===== Text section =====
Let’s look at the process. The principle, restated: When you have a need, plant a seed. When you have a need, plant a seed. That’s this picture. Notice what He says in verse 6 of 2 Corinthians chapter 9: “Remember this: Whoever sows sparingly will also reap sparingly, and whoever sows generously will also reap generously.” In other words, to a farmer, if you plant 15 seeds of wheat, you’re gonna get a little bit of wheat. If you plant 15,000 seeds of wheat, you’re gonna get – what? – a lot of wheat! If you want a lot, plant a lot.
It’s not rocket science. But He’s gonna make this a spiritual principle. If you have a need, plant a seed.
And by the way, can I encourage you that, please, move this beyond financial implications. Anybody ever have a need for a friend? Do you know what we normally do? Whine, grumble, complain, have a little pity party, tell the one person, 3,000 miles away, “I don’t have any friends!
I go to church and they seem so friendly, and they have these little name tags and . . . No one’s said, ‘Hi,’ with my name, yet.”
===== Material =====
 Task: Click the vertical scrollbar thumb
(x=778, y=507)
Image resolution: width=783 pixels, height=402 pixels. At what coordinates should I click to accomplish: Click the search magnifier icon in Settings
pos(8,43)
=====
Required tasks -
1. From the sermon excerpt, list each thing it says we normally do when we need a friend.
2. In the sermon excerpt, take the passage starting with "Let’s look at" and going on through "plant a lot.", and swap "wheat" for "corn".

Solutions by task -
1.
- Whine
- Grumble
- Complain
- Have a little pity party
- Tell the one person, 3,000 miles away, "I don't have any friends!"

2.
Let’s look at the process. The principle, restated: When you have a need, plant a seed. When you have a need, plant a seed. That’s this picture. Notice what He says in verse 6 of 2 Corinthians chapter 9: “Remember this: Whoever sows sparingly will also reap sparingly, and whoever sows generously will also reap generously.” In other words, to a farmer, if you plant 15 seeds of corn, you’re gonna get a little bit of corn. If you plant 15,000 seeds of corn, you’re gonna get – what? – a lot of corn! If you want a lot, plant a lot.